Many income investors pick stocks that are household names. And there's nothing wrong with investing in the most well-known brands on the planet. But there are also plenty of stocks with lesser-known brands that investors should also consider buying for their portfolio.

Few consumers have ever heard of the diversified manufacturer Leggett & Platt (LEG 1.77%). However, the chances are high that they've purchased some of the products that include their components.

The company has raised its dividend for 51 consecutive years. But is Leggett & Platt's stock a buy? Let's take a look at its fundamentals and valuation to decide.

The company has never been stronger

Leggett & Platt manufactures products ranging from mattress springs and adjustable beds, to automotive comfort and convenience systems, to furniture and flooring products. In early August, the company shared its financial results for the second quarter, which ended June 30. The company's total sales and non-GAAP (adjusted) diluted earnings per share (EPS) were precisely what analysts were expecting. 

Q2 2021 total sales Q2 2022 total sales Growth rate
$1.27 billion $1.33 billion 5.1%

Leggett & Platt generated $1.33 billion in total sales for the quarter, which was a second-quarter record. This was in line with the $1.33 billion average analyst consensus for total sales. How did the company meet or exceed the average analyst total sales estimate for the seventh quarter out of the past 10?

Elevated inflation in the raw materials for Leggett & Platt's products prompted the company to raise its selling prices. This added 13% to the company's total sales in the second quarter.

Due to the solid demand for Leggett & Platt's products, consumers were mostly willing to accept these price hikes. The company's volume was down just 6% over the year-ago period, which was from softened demand in residential end markets and partially offset by growth in automotive and industrial end markets. Finally, strength in the U.S. dollar resulted in a 2% foreign currency translation headwind during the quarter. These factors explain how Leggett & Platt was able to post 5.1% total sales growth in the second quarter. 

Earnings continue to climb

The company recorded $0.70 in adjusted diluted EPS for the quarter, which was a 4.8% growth rate compared to the year-ago period. This was the seventh quarter out of the last 10 quarters that Leggett & Platt met or exceeded the analyst adjusted diluted EPS consensus.

Q2 2021 shares outstanding Q2 2022 shares outstanding Percentage reduction
136.8 million 136.7 million 0.1%

The company's non-GAAP net margin fell 2 basis points over the year-ago period to 7.1%. This was partly neutralized by a slight reduction in Leggett & Platt's diluted share count in the second quarter, which was due to share repurchases

And the company appears to be positioned to maintain similar earnings growth. Analysts believe Leggett & Platt's adjusted diluted EPS will grow at 5.2% annually through the next five years.

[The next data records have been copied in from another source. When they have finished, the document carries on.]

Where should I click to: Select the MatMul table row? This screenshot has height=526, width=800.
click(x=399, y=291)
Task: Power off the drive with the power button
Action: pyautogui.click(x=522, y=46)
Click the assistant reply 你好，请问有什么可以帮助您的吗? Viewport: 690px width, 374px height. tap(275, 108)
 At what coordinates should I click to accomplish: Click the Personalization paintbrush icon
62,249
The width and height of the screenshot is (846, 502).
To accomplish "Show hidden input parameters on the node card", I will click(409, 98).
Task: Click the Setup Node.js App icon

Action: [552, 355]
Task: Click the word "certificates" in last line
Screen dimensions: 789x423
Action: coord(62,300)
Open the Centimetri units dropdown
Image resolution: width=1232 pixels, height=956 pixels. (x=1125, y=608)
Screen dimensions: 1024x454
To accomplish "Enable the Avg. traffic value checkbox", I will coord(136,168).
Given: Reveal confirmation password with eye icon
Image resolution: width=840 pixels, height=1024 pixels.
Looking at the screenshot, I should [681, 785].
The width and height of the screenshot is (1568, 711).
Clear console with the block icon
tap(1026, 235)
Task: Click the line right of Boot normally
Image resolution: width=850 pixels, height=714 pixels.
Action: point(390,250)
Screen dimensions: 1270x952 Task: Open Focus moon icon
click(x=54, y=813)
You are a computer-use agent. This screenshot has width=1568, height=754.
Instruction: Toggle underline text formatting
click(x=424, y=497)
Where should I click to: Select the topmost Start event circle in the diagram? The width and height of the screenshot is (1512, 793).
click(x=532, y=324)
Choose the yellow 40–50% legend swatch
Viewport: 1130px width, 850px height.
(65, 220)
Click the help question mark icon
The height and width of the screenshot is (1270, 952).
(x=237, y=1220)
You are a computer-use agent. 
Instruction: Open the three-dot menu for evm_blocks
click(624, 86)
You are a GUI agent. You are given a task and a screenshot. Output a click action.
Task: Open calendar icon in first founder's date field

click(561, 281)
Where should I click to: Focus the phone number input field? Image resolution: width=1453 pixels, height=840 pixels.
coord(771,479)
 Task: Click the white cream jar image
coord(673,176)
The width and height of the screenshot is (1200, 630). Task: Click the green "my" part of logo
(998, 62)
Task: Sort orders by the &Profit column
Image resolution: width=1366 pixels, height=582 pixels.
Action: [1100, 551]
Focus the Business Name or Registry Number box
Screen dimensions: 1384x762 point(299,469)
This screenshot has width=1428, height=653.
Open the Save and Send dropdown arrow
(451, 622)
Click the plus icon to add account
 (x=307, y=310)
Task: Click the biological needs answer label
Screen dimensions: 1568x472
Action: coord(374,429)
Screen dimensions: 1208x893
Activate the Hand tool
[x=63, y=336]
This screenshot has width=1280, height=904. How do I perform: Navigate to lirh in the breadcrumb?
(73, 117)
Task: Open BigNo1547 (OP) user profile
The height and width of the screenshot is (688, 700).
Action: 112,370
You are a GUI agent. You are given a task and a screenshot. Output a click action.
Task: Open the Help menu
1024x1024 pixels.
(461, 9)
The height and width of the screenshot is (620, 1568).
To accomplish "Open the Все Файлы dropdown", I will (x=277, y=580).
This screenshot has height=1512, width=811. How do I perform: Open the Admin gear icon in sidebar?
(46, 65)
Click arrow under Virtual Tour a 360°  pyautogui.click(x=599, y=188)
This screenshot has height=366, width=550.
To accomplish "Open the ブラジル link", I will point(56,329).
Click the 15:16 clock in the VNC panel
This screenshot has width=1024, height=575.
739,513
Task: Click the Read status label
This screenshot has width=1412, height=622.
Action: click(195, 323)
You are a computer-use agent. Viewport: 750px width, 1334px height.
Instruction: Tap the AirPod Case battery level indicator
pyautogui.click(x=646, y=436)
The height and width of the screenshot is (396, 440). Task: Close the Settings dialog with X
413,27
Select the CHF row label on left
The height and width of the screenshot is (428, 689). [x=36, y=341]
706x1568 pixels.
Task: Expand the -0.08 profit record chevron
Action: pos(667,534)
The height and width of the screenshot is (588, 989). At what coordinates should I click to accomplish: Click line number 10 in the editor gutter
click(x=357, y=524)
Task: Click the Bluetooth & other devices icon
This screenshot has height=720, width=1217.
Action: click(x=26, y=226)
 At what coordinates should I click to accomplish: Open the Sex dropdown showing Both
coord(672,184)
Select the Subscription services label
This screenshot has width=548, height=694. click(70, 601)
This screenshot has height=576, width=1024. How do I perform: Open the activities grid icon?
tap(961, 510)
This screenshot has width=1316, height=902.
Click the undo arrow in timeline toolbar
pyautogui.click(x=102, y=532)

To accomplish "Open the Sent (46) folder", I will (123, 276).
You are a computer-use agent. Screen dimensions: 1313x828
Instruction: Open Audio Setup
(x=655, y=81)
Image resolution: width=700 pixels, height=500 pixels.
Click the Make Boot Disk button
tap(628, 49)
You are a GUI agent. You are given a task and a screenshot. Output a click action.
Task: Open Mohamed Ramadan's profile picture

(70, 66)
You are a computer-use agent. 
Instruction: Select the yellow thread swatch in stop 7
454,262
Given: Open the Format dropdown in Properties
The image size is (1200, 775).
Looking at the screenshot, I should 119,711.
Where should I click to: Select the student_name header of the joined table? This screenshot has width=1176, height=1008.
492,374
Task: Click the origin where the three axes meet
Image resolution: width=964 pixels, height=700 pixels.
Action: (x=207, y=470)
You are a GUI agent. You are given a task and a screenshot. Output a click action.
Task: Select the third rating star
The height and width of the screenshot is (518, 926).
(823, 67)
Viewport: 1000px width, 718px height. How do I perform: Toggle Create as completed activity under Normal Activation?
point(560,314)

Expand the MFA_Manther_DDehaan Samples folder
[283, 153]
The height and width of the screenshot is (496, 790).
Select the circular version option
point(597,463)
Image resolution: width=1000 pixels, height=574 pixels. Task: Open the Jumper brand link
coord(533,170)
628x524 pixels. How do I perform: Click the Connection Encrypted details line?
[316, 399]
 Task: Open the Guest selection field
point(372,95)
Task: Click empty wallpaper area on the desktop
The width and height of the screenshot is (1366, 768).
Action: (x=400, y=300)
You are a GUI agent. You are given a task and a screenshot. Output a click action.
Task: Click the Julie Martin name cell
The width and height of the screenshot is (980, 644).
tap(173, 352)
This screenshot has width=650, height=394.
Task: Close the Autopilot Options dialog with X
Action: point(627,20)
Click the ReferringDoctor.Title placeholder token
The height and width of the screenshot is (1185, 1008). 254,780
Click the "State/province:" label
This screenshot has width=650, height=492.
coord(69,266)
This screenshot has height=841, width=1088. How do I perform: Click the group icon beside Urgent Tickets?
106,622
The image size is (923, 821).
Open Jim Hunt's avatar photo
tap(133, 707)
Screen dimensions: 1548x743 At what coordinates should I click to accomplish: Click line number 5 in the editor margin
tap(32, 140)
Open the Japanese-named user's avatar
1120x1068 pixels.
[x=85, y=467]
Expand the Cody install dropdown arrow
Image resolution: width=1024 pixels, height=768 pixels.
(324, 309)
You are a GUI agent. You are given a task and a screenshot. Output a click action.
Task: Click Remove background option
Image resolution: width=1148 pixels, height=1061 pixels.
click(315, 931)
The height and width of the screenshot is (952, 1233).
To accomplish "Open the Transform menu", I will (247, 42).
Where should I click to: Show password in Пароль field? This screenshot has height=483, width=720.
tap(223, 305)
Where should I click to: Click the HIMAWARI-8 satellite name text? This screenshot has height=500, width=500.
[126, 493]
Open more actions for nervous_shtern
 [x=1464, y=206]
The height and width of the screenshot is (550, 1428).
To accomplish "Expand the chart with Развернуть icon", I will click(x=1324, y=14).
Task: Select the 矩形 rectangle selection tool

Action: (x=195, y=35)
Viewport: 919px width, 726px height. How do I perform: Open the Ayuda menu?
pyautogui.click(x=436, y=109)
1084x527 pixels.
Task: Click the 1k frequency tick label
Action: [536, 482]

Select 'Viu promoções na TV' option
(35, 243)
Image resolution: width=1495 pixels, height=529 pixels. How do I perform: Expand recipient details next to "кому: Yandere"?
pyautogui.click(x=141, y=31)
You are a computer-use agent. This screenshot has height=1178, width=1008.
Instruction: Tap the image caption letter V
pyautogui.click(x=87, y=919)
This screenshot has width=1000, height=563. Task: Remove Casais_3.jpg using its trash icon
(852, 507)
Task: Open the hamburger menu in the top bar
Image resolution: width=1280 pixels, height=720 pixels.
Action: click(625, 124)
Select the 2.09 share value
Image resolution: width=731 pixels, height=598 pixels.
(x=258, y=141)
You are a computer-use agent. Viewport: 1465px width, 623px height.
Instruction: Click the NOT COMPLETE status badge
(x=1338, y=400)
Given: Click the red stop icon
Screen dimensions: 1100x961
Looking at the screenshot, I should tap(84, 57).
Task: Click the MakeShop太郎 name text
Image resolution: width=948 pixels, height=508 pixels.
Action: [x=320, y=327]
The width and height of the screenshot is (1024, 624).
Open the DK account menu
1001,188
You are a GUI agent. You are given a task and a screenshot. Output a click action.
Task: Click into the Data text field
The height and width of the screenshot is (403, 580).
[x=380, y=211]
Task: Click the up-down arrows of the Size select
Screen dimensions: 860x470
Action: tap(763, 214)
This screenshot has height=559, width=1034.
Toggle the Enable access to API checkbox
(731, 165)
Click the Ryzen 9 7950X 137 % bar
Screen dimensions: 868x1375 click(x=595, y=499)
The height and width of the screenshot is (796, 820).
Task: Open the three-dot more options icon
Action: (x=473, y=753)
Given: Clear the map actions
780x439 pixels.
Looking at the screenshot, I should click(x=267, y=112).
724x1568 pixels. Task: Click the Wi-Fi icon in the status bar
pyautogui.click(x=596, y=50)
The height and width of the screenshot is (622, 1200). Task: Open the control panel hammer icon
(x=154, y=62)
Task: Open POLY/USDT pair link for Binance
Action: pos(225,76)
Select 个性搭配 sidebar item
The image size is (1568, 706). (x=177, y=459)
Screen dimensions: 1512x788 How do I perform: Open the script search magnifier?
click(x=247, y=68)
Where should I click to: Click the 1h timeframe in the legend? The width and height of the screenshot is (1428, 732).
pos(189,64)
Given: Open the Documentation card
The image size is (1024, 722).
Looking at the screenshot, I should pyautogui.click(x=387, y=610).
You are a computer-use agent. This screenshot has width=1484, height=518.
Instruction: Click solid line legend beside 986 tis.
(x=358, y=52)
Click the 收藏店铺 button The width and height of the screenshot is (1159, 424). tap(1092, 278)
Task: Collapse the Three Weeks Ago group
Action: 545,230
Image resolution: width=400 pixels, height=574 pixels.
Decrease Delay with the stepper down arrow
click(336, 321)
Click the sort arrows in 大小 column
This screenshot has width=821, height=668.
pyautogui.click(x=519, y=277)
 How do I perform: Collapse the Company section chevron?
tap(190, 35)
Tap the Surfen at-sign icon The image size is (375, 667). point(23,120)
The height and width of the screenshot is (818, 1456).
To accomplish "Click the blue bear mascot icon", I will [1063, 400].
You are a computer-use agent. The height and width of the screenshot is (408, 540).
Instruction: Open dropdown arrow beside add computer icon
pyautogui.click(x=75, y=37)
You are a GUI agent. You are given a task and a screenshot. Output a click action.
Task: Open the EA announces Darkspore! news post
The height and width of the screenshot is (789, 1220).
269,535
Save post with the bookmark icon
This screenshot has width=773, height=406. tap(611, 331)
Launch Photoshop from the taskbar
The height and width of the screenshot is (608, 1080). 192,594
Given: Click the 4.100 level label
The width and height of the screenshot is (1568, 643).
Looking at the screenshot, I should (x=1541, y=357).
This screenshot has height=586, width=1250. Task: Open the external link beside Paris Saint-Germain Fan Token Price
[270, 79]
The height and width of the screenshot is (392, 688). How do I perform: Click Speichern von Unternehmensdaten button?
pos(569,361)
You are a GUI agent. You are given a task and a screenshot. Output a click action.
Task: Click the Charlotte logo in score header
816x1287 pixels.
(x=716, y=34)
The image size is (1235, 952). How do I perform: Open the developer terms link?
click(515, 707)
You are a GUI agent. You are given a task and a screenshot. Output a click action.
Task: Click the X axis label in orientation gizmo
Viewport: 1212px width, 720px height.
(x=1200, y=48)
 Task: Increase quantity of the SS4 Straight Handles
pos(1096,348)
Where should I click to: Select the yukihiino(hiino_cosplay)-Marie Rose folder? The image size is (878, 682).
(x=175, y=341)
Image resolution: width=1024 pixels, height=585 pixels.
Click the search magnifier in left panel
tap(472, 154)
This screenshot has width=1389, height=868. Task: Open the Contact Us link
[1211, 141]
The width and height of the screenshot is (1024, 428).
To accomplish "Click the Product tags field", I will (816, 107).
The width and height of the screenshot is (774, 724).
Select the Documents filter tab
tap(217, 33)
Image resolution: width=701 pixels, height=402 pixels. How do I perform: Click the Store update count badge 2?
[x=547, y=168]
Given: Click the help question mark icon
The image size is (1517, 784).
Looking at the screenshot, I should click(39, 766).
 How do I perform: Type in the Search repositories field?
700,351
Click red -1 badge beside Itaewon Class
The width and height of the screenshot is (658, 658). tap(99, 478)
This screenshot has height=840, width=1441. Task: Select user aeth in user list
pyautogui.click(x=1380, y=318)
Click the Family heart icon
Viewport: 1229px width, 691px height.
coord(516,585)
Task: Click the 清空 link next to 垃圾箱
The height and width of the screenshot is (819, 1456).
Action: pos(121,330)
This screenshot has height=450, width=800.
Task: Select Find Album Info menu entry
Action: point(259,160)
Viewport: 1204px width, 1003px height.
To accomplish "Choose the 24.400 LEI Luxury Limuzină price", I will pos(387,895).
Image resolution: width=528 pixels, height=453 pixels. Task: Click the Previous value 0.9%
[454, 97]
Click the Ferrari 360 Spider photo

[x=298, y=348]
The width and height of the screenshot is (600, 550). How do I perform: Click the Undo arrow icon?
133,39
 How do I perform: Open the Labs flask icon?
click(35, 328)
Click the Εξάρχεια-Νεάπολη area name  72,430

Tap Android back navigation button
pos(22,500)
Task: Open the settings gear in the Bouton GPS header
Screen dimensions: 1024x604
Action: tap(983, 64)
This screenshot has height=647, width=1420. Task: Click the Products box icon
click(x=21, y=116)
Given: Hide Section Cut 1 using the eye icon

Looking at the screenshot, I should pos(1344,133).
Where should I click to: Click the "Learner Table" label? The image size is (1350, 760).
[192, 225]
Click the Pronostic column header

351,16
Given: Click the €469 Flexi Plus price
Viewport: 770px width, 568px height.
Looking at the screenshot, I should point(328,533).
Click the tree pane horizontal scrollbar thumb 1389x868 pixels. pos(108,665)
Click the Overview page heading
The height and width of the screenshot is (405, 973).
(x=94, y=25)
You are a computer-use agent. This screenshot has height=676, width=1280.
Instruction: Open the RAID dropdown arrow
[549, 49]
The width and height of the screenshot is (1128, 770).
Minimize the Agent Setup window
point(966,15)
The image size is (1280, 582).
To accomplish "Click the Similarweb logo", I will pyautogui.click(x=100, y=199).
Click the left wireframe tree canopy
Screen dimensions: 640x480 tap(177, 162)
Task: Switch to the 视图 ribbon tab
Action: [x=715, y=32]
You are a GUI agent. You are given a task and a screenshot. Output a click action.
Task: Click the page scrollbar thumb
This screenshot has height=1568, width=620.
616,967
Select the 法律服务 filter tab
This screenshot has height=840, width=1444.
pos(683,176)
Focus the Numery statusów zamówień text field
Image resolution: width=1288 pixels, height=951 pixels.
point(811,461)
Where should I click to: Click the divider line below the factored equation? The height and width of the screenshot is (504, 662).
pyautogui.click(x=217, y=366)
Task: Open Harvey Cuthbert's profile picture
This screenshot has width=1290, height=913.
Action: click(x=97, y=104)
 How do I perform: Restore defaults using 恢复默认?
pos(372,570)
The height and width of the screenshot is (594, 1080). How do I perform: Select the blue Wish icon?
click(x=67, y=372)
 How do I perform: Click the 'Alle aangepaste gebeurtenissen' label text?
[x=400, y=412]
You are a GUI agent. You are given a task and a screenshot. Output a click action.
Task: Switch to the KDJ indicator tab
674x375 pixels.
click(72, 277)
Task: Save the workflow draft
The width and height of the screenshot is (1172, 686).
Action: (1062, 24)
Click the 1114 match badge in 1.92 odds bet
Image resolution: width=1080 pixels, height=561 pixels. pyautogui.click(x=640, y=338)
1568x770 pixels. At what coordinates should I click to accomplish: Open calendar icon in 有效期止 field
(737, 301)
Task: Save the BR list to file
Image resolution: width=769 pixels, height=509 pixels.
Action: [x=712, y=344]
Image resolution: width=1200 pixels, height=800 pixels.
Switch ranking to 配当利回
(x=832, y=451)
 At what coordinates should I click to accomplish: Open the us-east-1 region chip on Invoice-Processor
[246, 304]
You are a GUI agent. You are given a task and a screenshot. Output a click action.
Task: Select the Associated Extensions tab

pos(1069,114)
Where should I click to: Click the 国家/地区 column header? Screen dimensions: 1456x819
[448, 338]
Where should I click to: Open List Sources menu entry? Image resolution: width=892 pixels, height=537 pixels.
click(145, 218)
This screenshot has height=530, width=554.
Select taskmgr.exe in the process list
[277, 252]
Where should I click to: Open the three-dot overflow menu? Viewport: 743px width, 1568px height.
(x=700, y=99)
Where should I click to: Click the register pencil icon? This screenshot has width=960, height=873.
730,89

If anything, this earnings growth forecast seems conservative. That's because Leggett & Platt is targeting 6% to 9% annual revenue growth. This is achievable, in my opinion, because the company plans to do so by executing bolt-on acquisitions to bolster its market share, in addition to relying on organic growth. And Leggett & Platt also could improve its margins by increasing volume as supply chain issues are resolved and improving its operating efficiency. This is how the company's annual earnings growth could end up being nearly double what analysts are expecting.

But investors should be aware that since Leggett & Platt is a cyclical business, its growth likely won't be a smooth and linear trajectory. That's because an economic downturn would almost certainly result in a temporary decline in its revenue and profitability. This is why macroeconomic uncertainties such as inflation and softening consumer demand for products led Leggett & Platt to lower its adjusted diluted EPS for 2022 from a midpoint of $2.85 to $2.73.

A safe dividend

Leggett & Platt's 4.5% dividend yield is nearly triple the S&P 500 index's 1.6% dividend yield. Yet this dividend doesn't seem too good to be true for income investors. 

This is because it's expected that Leggett & Platt's dividend payout ratio will be around 64% in 2022. The appeal of this manageable payout ratio is twofold. First, it allows Leggett & Platt to retain enough capital to plow back into the business for growth or debt reduction. Second, it builds in a buffer for the company to maintain its dividend through almost any economic downturn.

This is why I believe mid-single-digit annual dividend growth will continue over the medium term, which is a nice combo of starting income and future income.

A wonderful business at a discount

Leggett & Platt is doing better than ever fundamentally. Yet the stock doesn't seem to be fairly valued by the market.

Leggett & Platt's trailing-12-month dividend yield of 4.4% is much higher than the 10-year median of 3.5%. The company's trailing-12-month price-to-earnings (P/E) ratio of 13.7 is considerably below its 10-year median trailing-12-month P/E ratio of 19.7. This is what makes Leggett & Platt a compelling buy for income investors at the current $39 share price.